Ozick rejects the term “woman writer” as a significant category to describe her achievement, but she embraces “Jewish writer” as a category of civilization, culture, and intellect, a heritage she affirms that always informs her fiction. Many critics found her first novel, Trust (1966), unreadable because it was heavily influenced by the example of Henry James. Once she abandoned Jamesian influence, however, Ozick’s fiction became preoccupied with questions of Jewish identity, particularly the meaning of the Holocaust. In her short story “The Shawl,” she creates a powerful and moving account of life and death in a concentration camp. The Cannibal Galaxy (1983) concerns the spiritual struggles of a survivor of the Holocaust who becomes a headmaster of a school in the American Midwest. The Messiah of Stockholm (1989) raises questions of identity and authenticity important to a writer as morally serious as Ozick. It also reflects Ozick’s interest in the ways in which art can interfere with life, as it does in the third chapter, “Puttermesser Paired,” of the The Puttermesser Papers. For many of her characters, assimilation of Jewish identity to that of the dominant culture is impossible, since it entails the disappearance of what is distinctively Jewish in the characters’ makeup.

Bibliography

Cohen, Sarah Blacher. Cynthia Ozick’s Comic Art. Bloomington: Indiana University Press, 1994. States that Ozick writes comedy of character that exposes the flawed nature of her protagonists. Places her in the context of other Jewish writers and the tradition of rabbinical wisdom.
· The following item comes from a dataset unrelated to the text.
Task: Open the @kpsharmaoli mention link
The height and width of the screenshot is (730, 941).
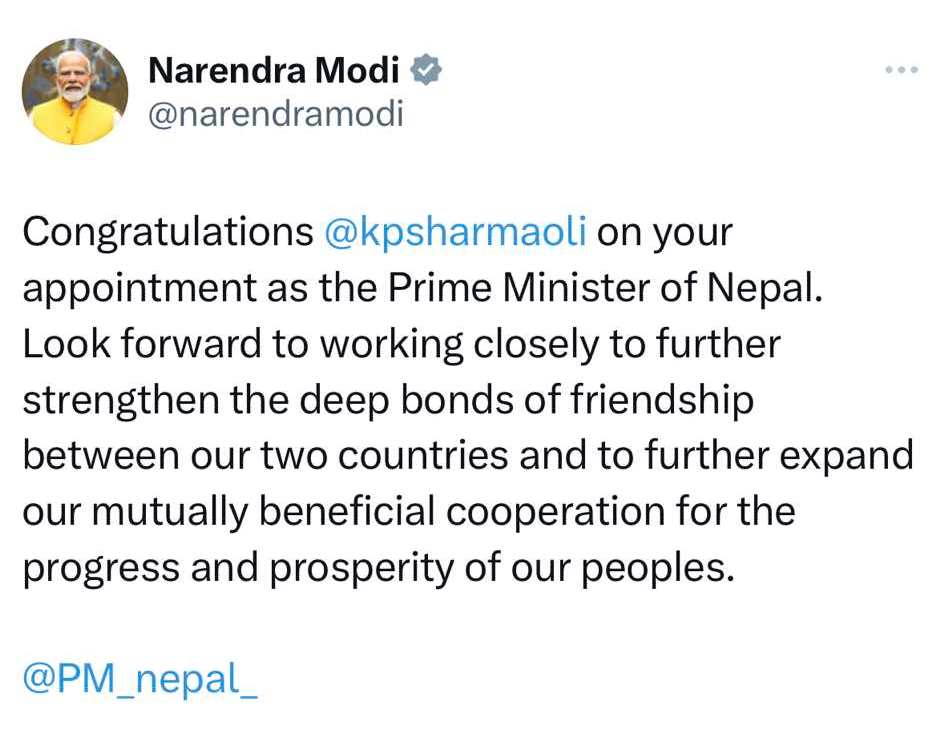Action: (456, 233)
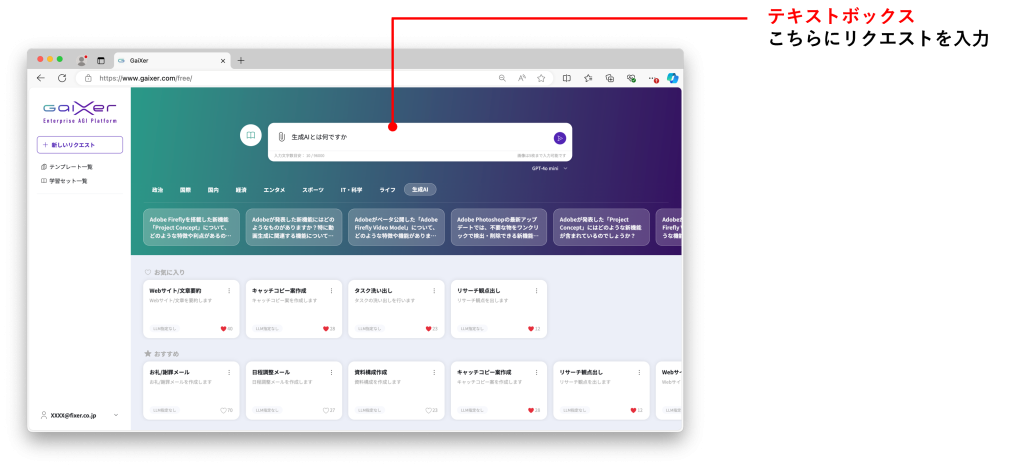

Finkelstein, Norman. The Ritual of New Creation: Jewish Tradition and Contemporary Literature. Albany: State University of New York Press, 1992. Only one chapter discusses Ozick, but she is placed in elite company with Harold Bloom, George Steiner, and Walter Benjamin as one of the twentieth century’s leading Jewish intellectuals.

Friedman, Laurence S. Understanding Cynthia Ozick. Columbia: University of South Carolina Press, 1991. A good general introduction to her fiction. Useful on the tensions between assimilation and separateness as they relate to issues in Jewish identity. Good on the role of fantasy and the golem in Jewish tradition.

Kauvar, Elaine M. Cynthia Ozick’s Fiction: Tradition and Invention. Bloomington: Indiana University Press, 1993. Good discussion of the role of Socrates, fantasy, and the Doppelgänger in Ruth Puttermesser’s adventures. An impressive study of Ozick’s achievement, especially in her short fiction.

Victor Strandberg, Greek Mind/Jewish Soul: The Conflicted Art of Cynthia Ozick. Madison: University of Wisconsin Press, 1994. Excellent on Ozick’s biography and its connection with her art.